How I Got Here

When I was 32, I was diagnosed by my doctor as being perimenopausal. I had polycystic fibroids on my ovaries, as well. I had been out of sorts for years – irritable, uncomfortable, foggy-headed, and generally felt like I was just about to come down with the flu. My hormones were all out of whack.  A few years later, after battling fatigue and crippling pain for several years, I went to the doctor and was tested for just about everything you can think of: MS, Lupus, Arthritis, Diabetes. My doctor finally determined that I also had an incredibly high concentration of the Eppstein-Barr virus and, thus, Fibromyalgia and Chronic Fatigue. Amazingly, when I got the call, I was elated.

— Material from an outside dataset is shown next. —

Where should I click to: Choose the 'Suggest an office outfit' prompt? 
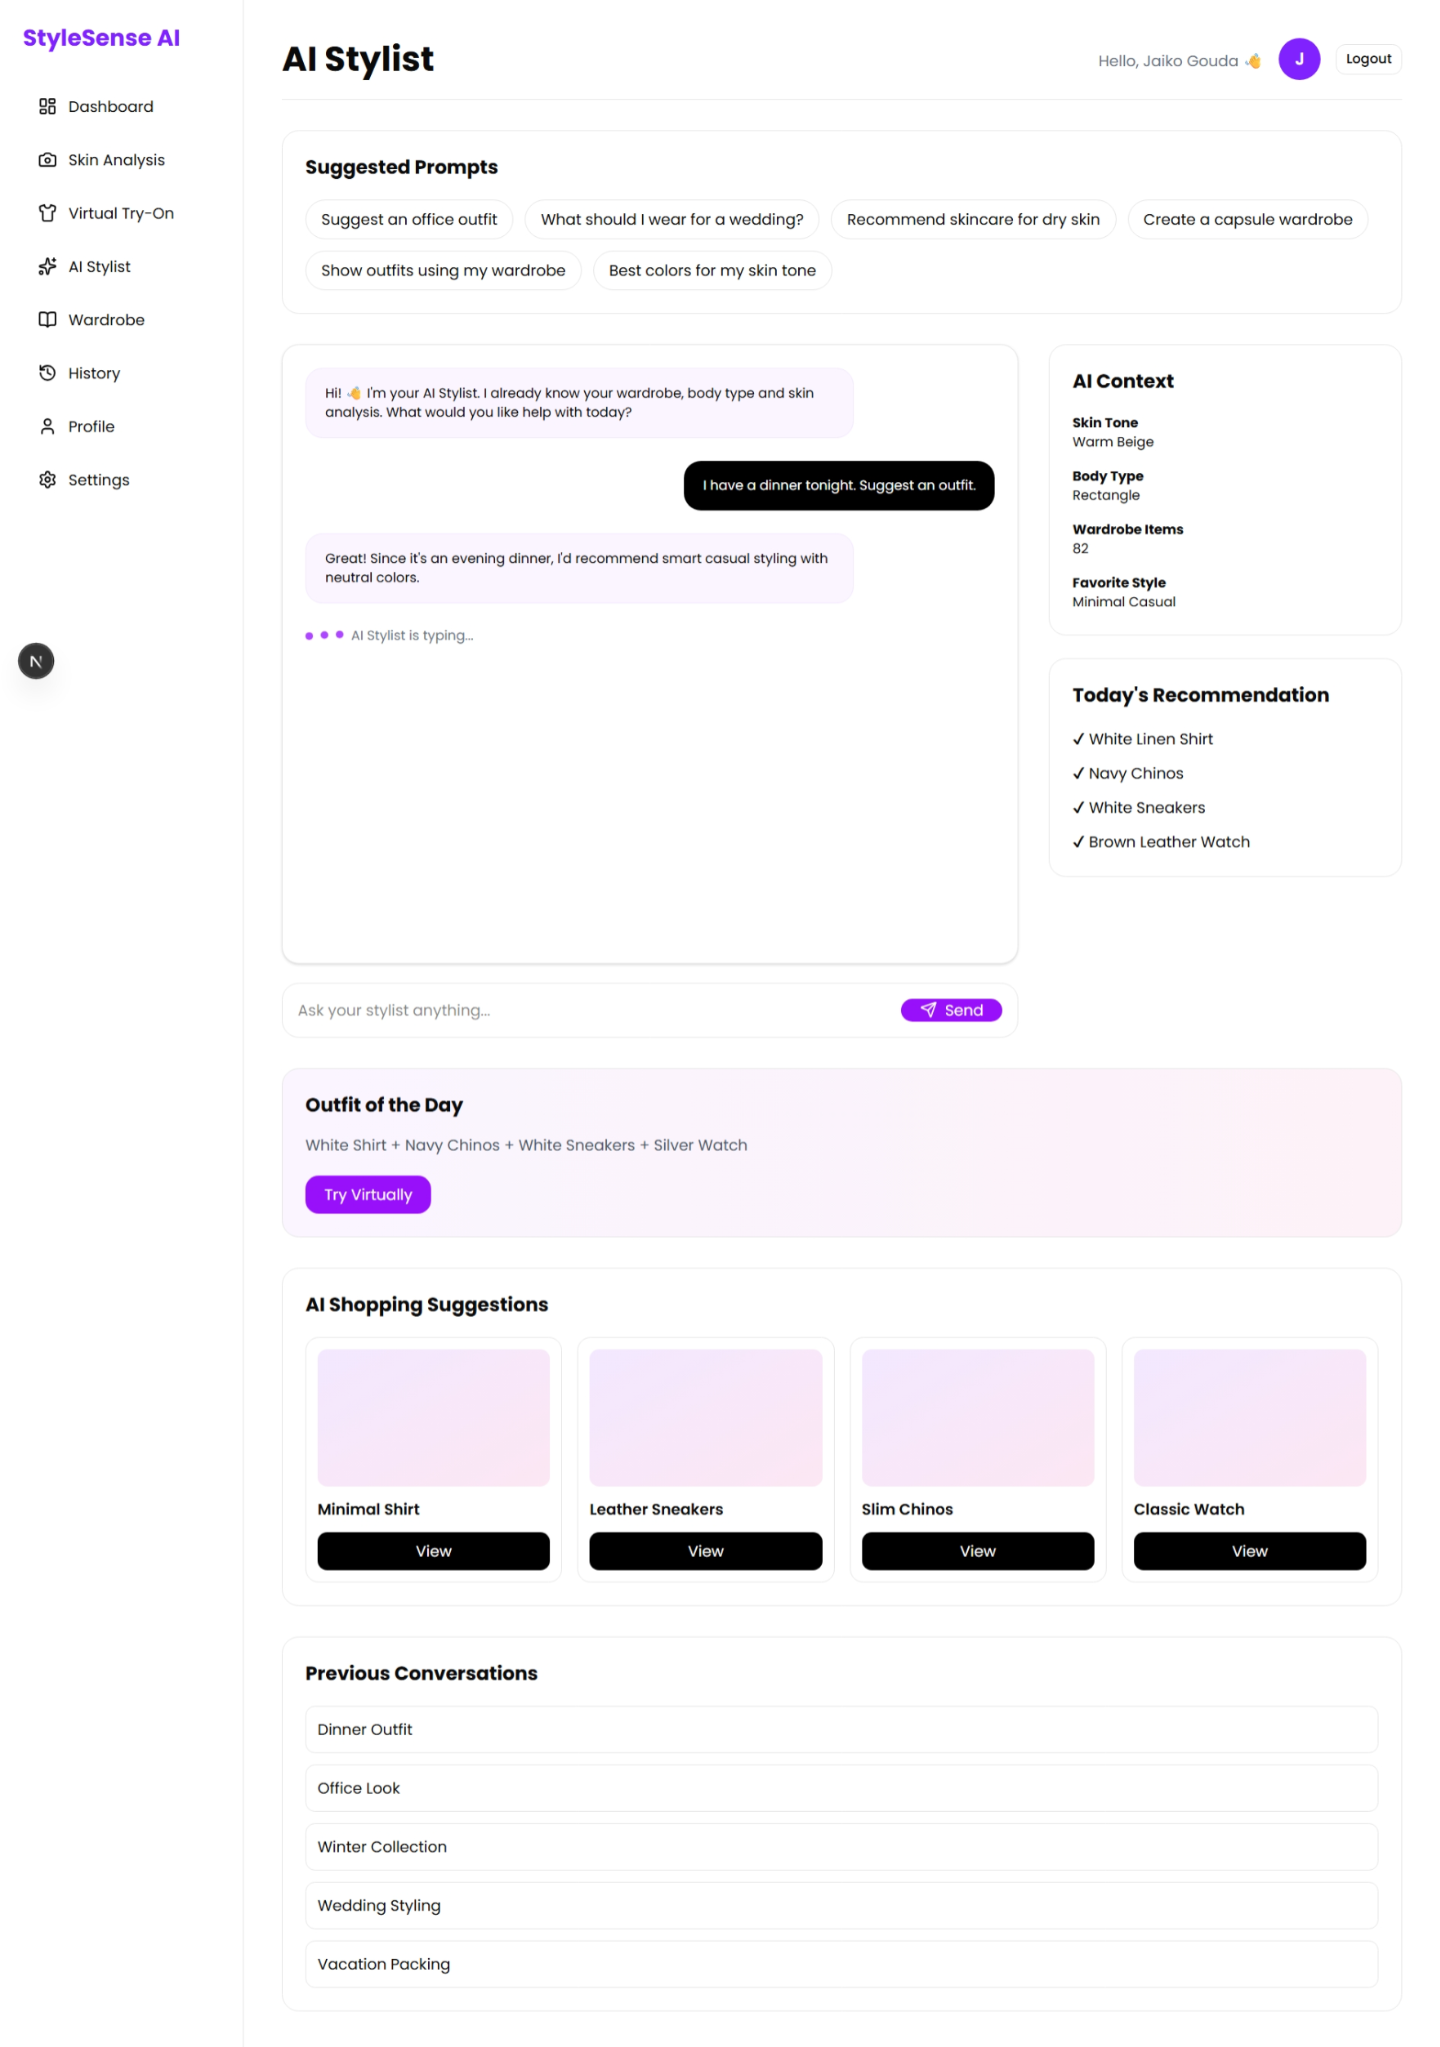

Yes, I’d just been diagnosed with an incurable, life-long issue, but at least I knew what it was, and most importantly, that I wasn’t crazy!!

I also had a recurring yeast infection in my ears that nearly drove me insane because it itched so much. I was nearly afraid to eat because more often than not, when I did, I would fall asleep immediately after. My children used to tease and laugh when I would eat a dessert because it was known I would be passed out right thereafter.

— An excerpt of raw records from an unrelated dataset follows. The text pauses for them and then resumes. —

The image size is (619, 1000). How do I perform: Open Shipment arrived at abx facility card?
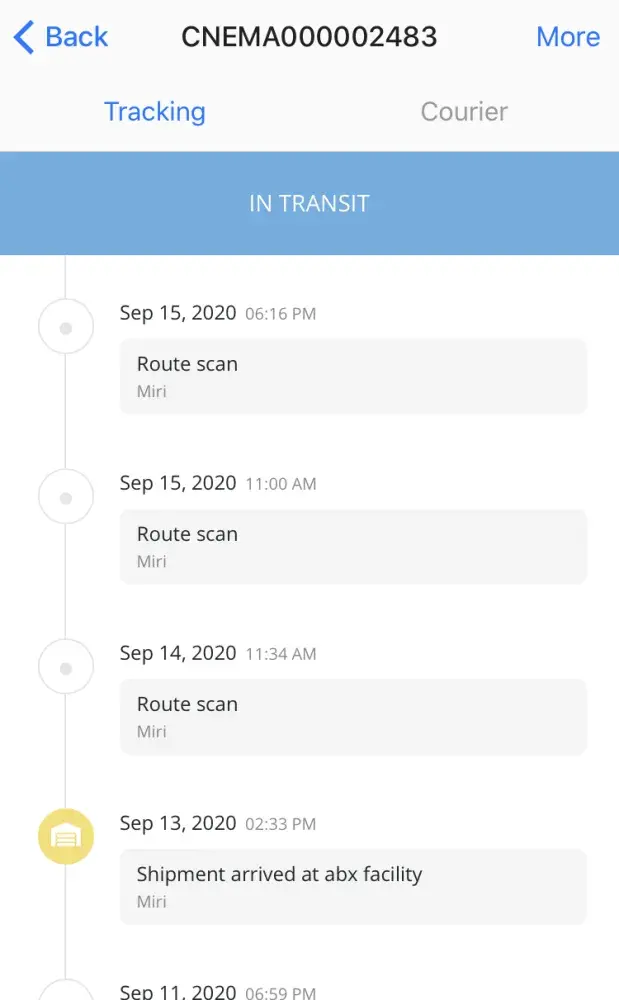[353, 886]
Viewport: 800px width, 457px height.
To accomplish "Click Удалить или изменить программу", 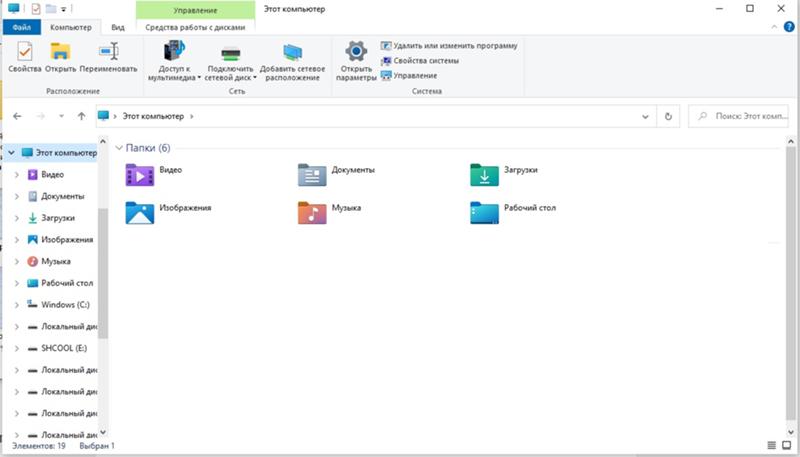I will pyautogui.click(x=448, y=46).
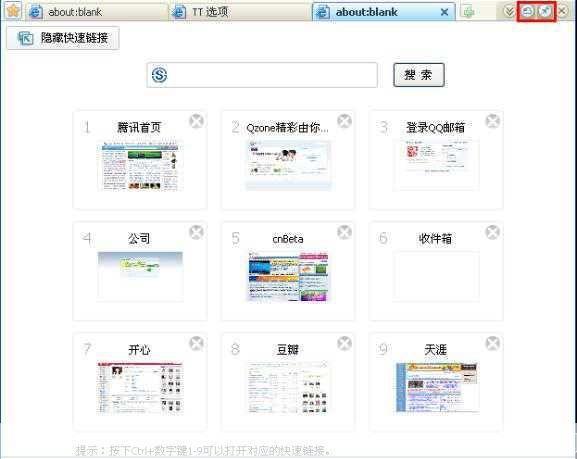Remove the 腾讯首页 quick link

(197, 121)
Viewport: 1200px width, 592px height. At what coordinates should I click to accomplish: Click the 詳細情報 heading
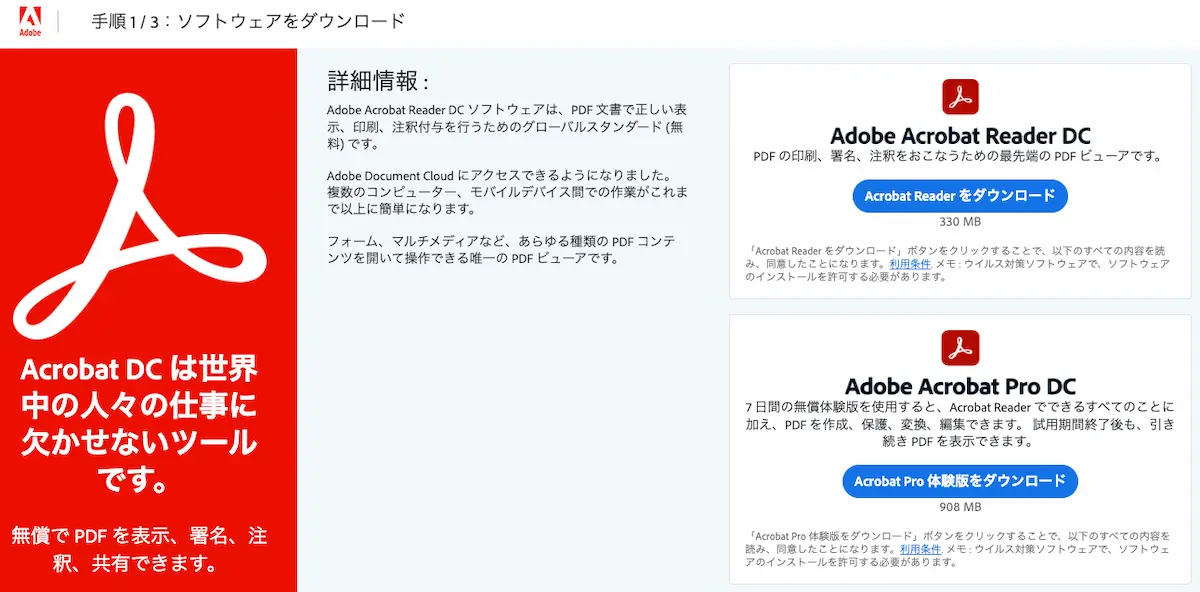378,81
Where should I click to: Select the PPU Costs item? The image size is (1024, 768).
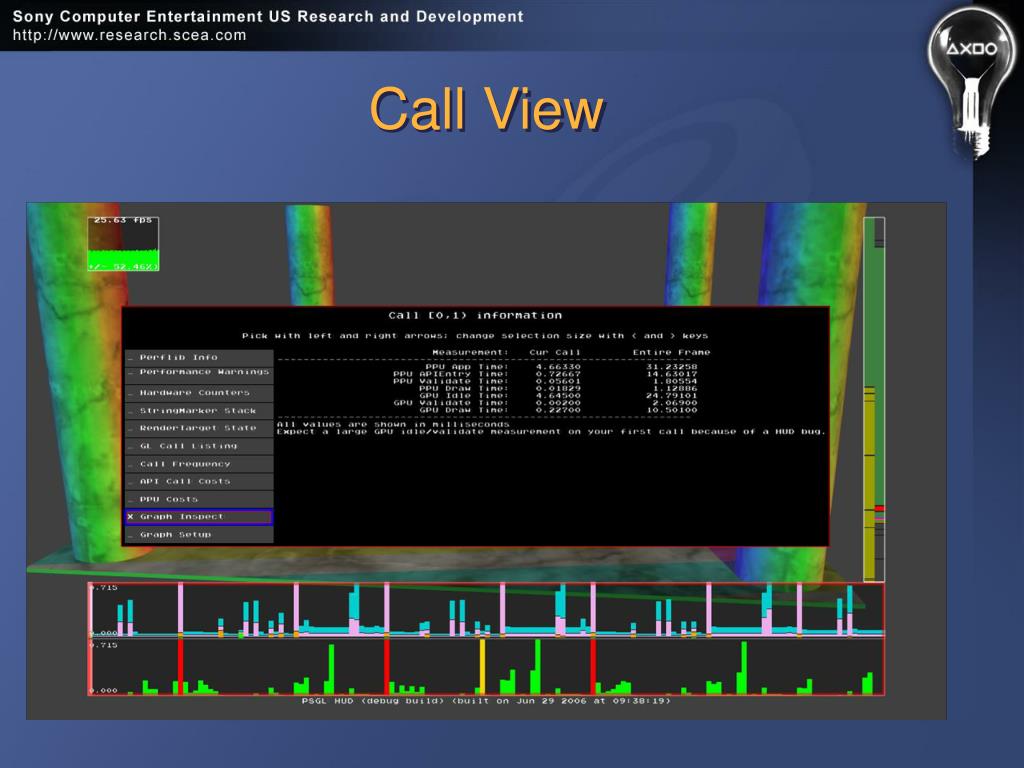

I googled and googled, read nearly every medical site on the internet, researching for hours a night to understand what was going on with me and to try to fight it. One of the first books I bought was the Complete Candida Yeast Guidebook by Jeanne Marie Martin and Zoltan P. Rona, MD. It was an eye-opener and life-safer!

I realized I had to radically alter my diet in order to heal myself, but I was not prepared for how drastic the changes would be.  After just a few days, I could eat a meal and stay awake. After just a few weeks, I was virtually pain free, I could think clearly, and my ears never itched. I was ecstatic.

Over the following years, I have tried to maintain the diet I know works for my body with varying success. When I’m stressed, I tend to revert to comfort foods, which for me are sugary, wheaty things. Knowing them to be toxic, I still eat them, and never understood why.

Watching Dr. Oz the other day with my mom, his guest suggested that the wheat we eat today is not like the wheat of 100 years ago. Both gluten and sugar are allergens and addictive. For me they are poison. I’ve finally come to accept that I cannot eat what some other people can eat, and that’s ok, because what I do get to eat is nutritious and delicious and leaves me feeling and looking great!

Update 2018: In the years since, I’ve fallen off the path and eaten all the wrong things every once in a while. Every single time I do, I suffer. Each time seemed worse than the last. Most recently, I ate 3 slices of pizza, gained 13 pounds overnight, didn’t poop right for 4 days then nearly died from the return of poop. Flour makes me itch and gives me the weirdest symmetrical rash on my upper body and arms. It makes me feel like I’m having period cramps regardless of the time of month. It puts me straight to sleep. After the last relapse into stupidity, I ended up at the doctor. I had to eat bread for 8 weeks so they could test for Celiac. Worst 8 weeks of my life. After week 2, I already knew definitively. Surviving to the test was hell. Never again. I get it now, intestines, I swear, never again. I won’t eat the bad ever again.